Most interesting is the fact that the unemployed participants reported the highest emotional exhaustion, emphasizing that the BOSS II-short is not limited to the occupational context but to more aspects in life where e.g. the absence of an occupation is a major stress event. This is in line with authors who claimed that workers’ occupational health should not be seen isolated but in context with other factors of stress or individual conditions [65]. Such a perspective could also explain that in our study, part-time working participants were physically, cognitively, and emotionally more exhausted than full-time working persons. This could be due to the fact that beyond occupational duties there are other major life stressors to coordinate such as family life, caregiving, one’s own medical care, or other issues. Beyond that, and throughout our analyses, participants with a lower level of education as well as people with a lower income feel physically, cognitively, and emotionally more exhausted. These observations are in line with research in social epidemiology, where we can find higher burden of disease in older, unemployed, poorer, and less educated people who would therefore need more public support in prevention of mental disorders or physical health conditions [66, 67].

Strengths and limitations

The major strength of our study is the thorough statistical approach allowing us to successfully shorten the BOSS II from 30 to 15 items without substantial loss of information. We based the calculations on a large sample of the German general population, making it possible to screen the level of exhaustion in the population through gender, age, employment status, marital status, income level, and educational level. While we took a more general look at physical, cognitive, and emotional symptoms of exhaustion throughout the German general population, we did not concretely assess the three criteria of burnout, and hence, cannot make conclusions about the source of the personal exhaustion. With regard to physical symptoms, age-related problems might be a relevant confounder so that results have to be interpreted carefully when looking at the different employment groups. Interpretation of results is further limited by the fact that we investigated the BOSS II-short and the original BOSS in the same sample. There is no reason to expect systematic biases in our analyses but future research should nonetheless aim to confirm the present findings by basing their findings on a sample only applying the new 15 items version of the BOSS II-short. Additionally, it is important to note that the BOSS II-short is only a self-report tool and therefore, it is rather assessing burnout risk respectively risk of clinically relevant exhaustion than the presence of burnout or a mental health condition. An elevated score in the BOSS II-short should be followed by a clinical interview conducted by healthcare personnel in order to be able to establish a diagnosis. Future studies could address this aspect, looking for consistency between self-report (BOSS II-short) and clinical interviews. Furthermore, physical exhaustion could also be assessed with objective medical tests such as slowed reflexes or short-term memory problems.
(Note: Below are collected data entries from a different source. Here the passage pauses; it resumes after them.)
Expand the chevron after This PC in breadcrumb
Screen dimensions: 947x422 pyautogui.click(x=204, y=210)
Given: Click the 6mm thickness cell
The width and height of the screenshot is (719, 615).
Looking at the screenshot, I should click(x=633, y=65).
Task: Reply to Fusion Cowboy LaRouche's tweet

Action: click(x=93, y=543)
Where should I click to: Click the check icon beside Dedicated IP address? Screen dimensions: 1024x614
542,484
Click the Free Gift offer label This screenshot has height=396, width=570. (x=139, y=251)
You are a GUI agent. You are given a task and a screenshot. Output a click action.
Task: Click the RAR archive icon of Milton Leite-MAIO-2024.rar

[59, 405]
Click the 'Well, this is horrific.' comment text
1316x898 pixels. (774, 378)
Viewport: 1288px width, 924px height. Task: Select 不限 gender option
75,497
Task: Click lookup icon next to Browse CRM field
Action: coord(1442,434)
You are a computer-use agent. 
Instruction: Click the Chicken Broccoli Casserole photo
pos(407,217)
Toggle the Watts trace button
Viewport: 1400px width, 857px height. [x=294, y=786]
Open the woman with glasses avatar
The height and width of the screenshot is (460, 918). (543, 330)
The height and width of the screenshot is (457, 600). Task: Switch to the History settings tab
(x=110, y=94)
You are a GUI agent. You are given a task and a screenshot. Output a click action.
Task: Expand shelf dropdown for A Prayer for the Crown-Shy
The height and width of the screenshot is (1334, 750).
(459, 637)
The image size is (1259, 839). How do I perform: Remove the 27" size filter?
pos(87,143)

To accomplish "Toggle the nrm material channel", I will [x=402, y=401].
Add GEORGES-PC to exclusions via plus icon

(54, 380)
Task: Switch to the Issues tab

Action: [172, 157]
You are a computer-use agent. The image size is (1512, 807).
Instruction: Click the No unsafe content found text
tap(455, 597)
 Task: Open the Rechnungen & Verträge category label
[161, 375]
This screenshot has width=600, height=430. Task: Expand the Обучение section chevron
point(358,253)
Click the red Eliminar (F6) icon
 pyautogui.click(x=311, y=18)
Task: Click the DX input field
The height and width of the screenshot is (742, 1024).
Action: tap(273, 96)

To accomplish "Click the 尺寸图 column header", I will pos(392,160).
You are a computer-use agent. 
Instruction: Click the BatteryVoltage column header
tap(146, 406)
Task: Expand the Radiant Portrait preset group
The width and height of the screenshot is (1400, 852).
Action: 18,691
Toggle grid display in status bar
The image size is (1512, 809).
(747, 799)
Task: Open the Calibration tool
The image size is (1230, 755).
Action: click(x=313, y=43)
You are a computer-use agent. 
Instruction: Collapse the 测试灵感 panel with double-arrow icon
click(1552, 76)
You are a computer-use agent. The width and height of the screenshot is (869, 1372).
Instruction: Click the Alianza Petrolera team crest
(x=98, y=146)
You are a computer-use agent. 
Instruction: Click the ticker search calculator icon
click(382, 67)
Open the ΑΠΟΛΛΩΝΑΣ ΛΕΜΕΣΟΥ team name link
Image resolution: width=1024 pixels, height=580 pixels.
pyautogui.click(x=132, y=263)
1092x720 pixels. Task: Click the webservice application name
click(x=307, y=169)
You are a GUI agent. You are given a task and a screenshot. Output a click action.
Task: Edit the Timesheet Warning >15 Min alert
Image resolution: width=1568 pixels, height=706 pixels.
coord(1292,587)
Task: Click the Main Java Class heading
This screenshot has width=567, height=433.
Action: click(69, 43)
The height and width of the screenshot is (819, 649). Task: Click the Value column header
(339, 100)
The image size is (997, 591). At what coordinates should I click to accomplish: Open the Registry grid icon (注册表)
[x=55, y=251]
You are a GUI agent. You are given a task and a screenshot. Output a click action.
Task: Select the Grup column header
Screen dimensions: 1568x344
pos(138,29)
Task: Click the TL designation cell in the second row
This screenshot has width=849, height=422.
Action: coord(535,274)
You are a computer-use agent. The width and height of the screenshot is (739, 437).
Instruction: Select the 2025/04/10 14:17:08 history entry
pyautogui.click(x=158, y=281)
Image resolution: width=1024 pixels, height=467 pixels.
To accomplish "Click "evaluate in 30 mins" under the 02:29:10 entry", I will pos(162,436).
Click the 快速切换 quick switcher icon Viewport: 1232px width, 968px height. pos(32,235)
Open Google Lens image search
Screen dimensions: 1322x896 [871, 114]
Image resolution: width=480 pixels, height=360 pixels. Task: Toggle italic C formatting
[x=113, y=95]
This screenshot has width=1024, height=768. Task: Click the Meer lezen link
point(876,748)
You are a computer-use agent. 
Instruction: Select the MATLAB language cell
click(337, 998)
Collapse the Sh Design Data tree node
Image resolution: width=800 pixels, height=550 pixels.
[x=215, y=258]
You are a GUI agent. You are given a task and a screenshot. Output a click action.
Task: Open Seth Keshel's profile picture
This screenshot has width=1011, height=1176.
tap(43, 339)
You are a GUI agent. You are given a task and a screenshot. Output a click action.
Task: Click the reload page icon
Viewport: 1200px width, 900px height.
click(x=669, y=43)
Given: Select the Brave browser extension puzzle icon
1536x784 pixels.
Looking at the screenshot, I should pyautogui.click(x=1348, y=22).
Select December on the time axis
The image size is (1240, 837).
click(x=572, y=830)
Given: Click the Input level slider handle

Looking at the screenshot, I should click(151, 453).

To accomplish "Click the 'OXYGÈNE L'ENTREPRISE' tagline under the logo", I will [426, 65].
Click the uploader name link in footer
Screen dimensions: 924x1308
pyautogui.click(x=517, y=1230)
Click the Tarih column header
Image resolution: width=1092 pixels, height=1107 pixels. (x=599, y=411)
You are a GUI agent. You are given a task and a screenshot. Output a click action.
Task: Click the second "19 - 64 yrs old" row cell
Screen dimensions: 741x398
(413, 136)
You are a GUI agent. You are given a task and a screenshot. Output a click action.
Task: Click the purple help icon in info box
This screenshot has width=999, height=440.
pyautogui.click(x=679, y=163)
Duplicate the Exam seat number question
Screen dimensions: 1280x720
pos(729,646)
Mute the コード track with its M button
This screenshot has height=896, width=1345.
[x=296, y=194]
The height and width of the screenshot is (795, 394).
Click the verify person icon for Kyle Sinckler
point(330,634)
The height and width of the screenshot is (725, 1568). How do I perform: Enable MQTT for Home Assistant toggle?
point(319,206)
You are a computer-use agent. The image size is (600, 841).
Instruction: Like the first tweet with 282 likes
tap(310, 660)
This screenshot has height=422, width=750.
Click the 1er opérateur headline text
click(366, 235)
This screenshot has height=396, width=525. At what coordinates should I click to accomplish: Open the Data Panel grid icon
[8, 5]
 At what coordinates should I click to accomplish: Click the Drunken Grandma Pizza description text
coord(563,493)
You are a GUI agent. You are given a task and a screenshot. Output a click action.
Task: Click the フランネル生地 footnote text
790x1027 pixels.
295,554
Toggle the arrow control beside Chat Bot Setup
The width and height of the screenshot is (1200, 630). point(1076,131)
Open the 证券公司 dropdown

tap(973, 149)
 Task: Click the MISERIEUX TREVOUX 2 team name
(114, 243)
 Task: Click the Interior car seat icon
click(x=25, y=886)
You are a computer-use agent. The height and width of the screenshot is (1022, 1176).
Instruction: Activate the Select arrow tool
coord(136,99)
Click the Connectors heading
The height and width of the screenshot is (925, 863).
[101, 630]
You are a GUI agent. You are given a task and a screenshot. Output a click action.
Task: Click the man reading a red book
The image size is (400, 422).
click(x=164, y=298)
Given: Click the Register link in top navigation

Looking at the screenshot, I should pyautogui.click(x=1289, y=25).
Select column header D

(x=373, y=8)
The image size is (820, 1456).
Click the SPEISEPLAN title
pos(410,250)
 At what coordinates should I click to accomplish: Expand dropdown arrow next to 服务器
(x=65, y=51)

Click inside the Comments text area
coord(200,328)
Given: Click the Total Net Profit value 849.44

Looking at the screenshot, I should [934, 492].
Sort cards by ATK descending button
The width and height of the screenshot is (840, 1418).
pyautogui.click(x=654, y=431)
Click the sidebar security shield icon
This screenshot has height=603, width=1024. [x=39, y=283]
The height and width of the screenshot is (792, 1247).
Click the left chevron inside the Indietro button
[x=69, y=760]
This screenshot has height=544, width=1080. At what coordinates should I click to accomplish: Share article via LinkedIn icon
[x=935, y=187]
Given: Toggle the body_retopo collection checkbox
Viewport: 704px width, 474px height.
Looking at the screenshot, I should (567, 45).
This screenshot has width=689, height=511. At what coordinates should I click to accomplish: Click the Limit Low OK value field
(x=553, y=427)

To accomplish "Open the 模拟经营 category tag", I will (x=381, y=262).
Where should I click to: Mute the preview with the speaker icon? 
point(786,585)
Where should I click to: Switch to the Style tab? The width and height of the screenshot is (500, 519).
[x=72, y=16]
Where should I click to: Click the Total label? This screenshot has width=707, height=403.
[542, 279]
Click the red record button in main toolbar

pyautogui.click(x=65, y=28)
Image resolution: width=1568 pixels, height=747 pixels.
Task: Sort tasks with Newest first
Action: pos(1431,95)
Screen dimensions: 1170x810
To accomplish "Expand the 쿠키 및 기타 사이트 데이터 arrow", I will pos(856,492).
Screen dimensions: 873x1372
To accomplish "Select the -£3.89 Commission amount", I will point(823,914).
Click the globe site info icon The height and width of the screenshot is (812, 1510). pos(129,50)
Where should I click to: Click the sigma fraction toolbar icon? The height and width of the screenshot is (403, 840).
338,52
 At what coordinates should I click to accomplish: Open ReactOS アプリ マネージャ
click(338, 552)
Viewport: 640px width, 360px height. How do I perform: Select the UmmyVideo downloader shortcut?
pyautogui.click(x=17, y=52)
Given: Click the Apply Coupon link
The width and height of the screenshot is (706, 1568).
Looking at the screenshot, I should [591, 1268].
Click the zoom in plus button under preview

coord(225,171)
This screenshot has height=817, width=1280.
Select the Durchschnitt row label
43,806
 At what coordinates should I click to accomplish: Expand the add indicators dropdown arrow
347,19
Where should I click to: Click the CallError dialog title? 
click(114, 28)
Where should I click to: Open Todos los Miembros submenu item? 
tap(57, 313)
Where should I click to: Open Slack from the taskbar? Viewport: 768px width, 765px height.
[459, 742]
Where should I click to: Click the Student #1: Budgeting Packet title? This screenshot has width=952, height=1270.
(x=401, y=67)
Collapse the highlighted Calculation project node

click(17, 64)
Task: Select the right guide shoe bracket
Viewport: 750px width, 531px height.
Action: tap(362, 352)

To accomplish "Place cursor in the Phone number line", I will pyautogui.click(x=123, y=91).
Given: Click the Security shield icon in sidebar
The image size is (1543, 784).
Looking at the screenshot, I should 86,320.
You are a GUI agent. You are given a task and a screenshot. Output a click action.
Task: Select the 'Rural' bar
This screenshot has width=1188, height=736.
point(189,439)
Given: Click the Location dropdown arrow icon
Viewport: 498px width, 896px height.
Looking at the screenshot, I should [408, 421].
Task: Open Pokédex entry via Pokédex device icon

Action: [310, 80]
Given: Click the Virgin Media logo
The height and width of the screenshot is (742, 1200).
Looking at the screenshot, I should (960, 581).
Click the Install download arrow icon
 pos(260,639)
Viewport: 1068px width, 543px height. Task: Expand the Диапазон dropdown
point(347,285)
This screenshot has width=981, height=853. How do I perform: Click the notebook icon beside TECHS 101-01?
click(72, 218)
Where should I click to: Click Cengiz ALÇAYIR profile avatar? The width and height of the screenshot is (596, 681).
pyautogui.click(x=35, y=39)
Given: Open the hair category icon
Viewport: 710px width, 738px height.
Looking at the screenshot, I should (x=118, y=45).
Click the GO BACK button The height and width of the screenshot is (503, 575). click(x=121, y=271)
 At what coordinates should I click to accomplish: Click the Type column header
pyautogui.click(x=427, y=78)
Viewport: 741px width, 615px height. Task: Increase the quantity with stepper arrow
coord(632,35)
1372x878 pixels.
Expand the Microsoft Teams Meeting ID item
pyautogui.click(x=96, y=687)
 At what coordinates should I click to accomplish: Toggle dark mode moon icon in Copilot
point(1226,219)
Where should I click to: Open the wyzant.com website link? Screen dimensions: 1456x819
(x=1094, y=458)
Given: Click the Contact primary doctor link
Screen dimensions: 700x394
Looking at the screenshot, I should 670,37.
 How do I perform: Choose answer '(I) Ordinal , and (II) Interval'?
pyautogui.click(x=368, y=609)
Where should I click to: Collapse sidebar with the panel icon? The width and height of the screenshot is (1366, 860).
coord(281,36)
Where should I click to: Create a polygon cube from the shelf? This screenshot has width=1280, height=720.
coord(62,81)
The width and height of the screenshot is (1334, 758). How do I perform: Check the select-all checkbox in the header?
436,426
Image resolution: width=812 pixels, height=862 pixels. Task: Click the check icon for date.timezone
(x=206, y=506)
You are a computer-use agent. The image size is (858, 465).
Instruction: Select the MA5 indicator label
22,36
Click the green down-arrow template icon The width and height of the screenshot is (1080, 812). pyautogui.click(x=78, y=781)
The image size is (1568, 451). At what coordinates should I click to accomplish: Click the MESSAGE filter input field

Finally, to address the overlap of burnout risk and exhaustion, a direct comparison with the latest version of the MBI could help could help to understand how the BOSS II-short and the MBI capture different constructs and are applicable to different contexts.

Conclusion

The BOSS II-short comprising only 15 items has good psychometric properties and can add important insight for both epidemiological research as well as for clinical practice. It is particularly useful because of its brevity – with no information loss compared to the original 30-item version. Additionally, our analyses provided first normative values for physical, cognitive, and emotional symptoms assessed with the BOSS II-short, making it easily accessible for its application in practice.

In summary, the BOSS II-short represents a very efficient and informative assessment tool, economically applicable in large scale surveys or for initial individual assessments in clinical care. Its use in epidemiological research might help to provide a better understanding of public (mental) health.